Requirement — Each record is to be printed again exactly, though not its pictures.

Material provided —
——

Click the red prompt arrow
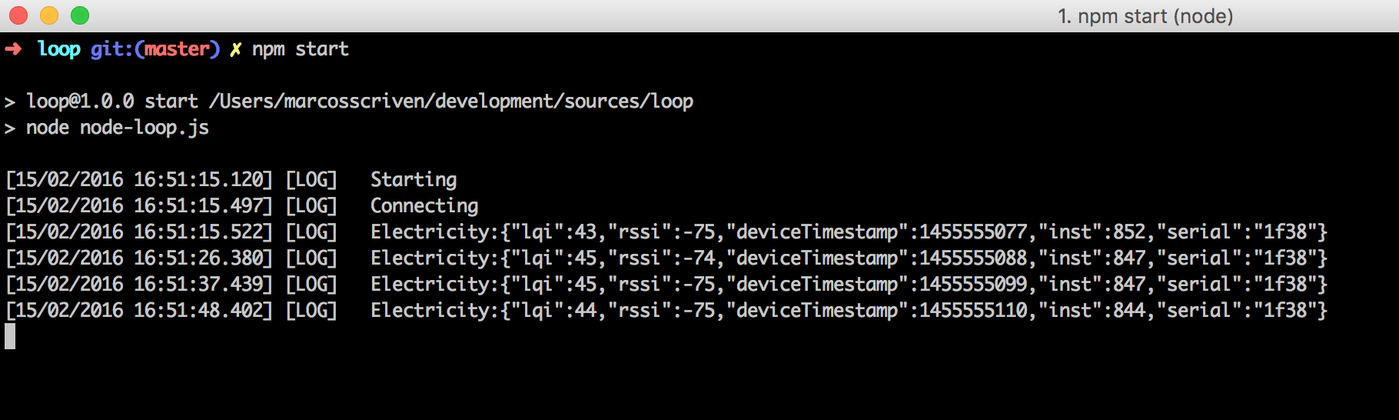tap(13, 49)
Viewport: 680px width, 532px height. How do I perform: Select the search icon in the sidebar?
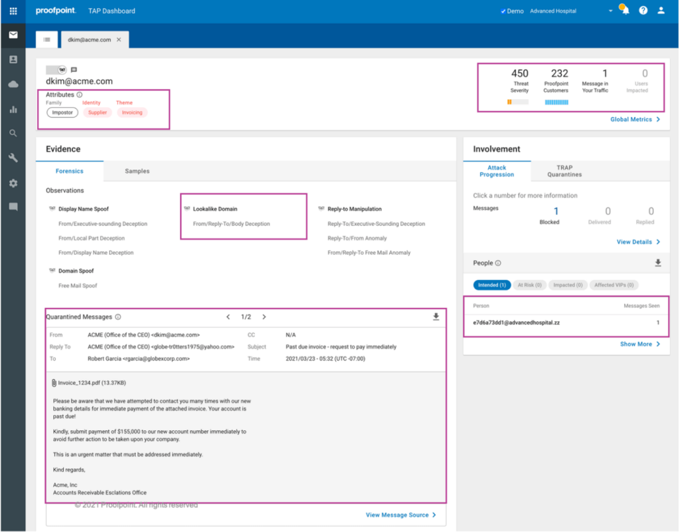tap(13, 133)
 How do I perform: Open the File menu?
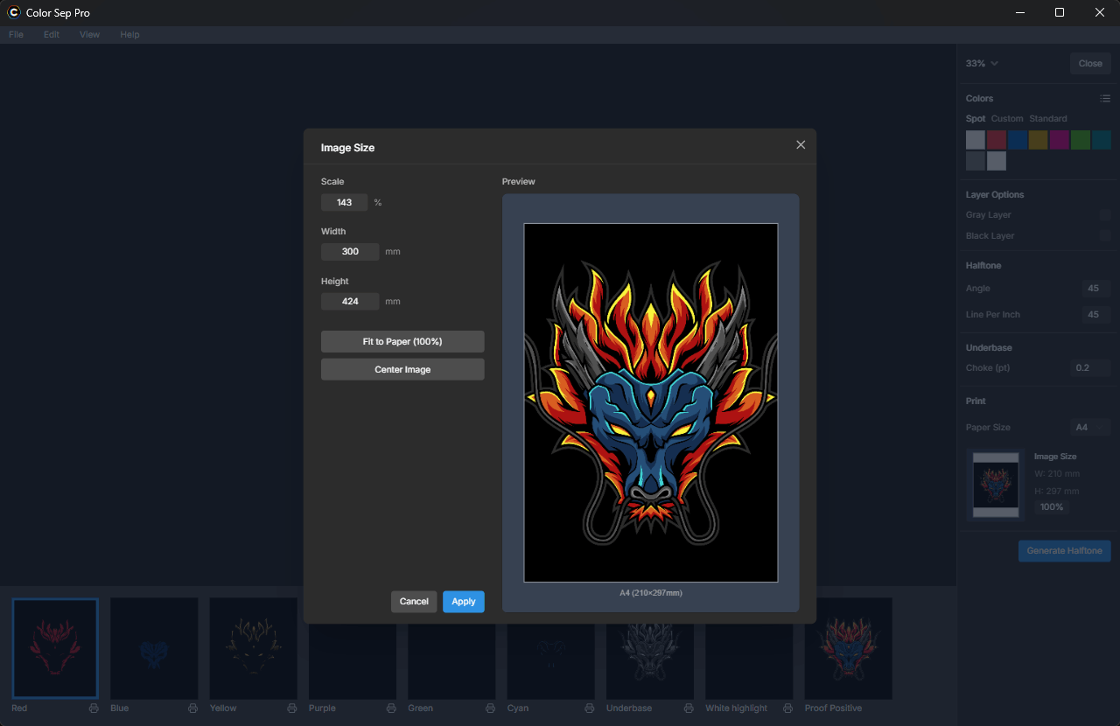point(16,35)
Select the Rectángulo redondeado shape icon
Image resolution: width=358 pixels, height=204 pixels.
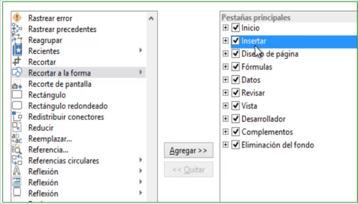(x=17, y=106)
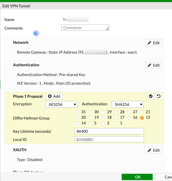Click the Local ID input field
The width and height of the screenshot is (172, 181).
click(109, 139)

——

Written solution —
Click the red prompt arrow
tap(13, 49)
Viewport: 680px width, 532px height. How do I perform: Select the search icon in the sidebar?
tap(13, 133)
 How do I perform: Open the File menu?
point(16,35)
Select the Rectángulo redondeado shape icon
Image resolution: width=358 pixels, height=204 pixels.
(x=17, y=106)
Click the Local ID input field
The width and height of the screenshot is (172, 181).
click(109, 139)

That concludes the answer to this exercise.